# Try it
All lines from the one containing "Where should I click to: Click the Przykłady" down to the one containing "Select Codespaces under Secrets and variables", both ends included, are to be given again exactly; omit the rest of the listing below.

# Records supplied
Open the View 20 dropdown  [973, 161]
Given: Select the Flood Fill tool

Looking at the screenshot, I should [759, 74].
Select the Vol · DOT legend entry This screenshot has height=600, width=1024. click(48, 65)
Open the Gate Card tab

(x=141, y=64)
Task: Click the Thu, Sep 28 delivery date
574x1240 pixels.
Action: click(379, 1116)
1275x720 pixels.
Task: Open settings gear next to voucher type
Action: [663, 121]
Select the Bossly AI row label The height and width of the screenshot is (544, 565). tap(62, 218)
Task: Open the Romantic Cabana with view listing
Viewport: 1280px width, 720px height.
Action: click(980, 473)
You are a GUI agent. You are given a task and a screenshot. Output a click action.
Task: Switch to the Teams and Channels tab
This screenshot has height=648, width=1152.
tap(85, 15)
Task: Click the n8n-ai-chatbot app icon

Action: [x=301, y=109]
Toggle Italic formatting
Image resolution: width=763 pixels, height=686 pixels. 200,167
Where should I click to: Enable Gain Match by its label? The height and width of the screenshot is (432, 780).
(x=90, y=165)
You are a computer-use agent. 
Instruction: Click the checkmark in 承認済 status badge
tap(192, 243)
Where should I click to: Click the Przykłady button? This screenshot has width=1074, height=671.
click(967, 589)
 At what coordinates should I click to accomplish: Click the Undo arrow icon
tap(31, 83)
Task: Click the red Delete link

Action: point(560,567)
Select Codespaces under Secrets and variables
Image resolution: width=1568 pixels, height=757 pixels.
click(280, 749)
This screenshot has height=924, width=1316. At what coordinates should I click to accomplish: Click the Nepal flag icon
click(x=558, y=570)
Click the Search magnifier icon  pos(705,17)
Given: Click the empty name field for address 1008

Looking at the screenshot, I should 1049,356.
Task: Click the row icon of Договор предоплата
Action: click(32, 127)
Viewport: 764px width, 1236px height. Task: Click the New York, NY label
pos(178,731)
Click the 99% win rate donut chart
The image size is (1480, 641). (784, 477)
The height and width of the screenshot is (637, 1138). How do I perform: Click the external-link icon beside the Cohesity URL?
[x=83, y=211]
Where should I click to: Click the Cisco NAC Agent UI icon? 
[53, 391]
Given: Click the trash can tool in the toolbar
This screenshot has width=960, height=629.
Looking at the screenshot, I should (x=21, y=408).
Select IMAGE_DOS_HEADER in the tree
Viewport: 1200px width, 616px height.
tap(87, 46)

# Answer for this exercise
Where should I click to: Click the Przykłady button? This screenshot has width=1074, height=671.
click(967, 589)
 At what coordinates should I click to accomplish: Click the Undo arrow icon
tap(31, 83)
Task: Click the red Delete link

Action: point(560,567)
Select Codespaces under Secrets and variables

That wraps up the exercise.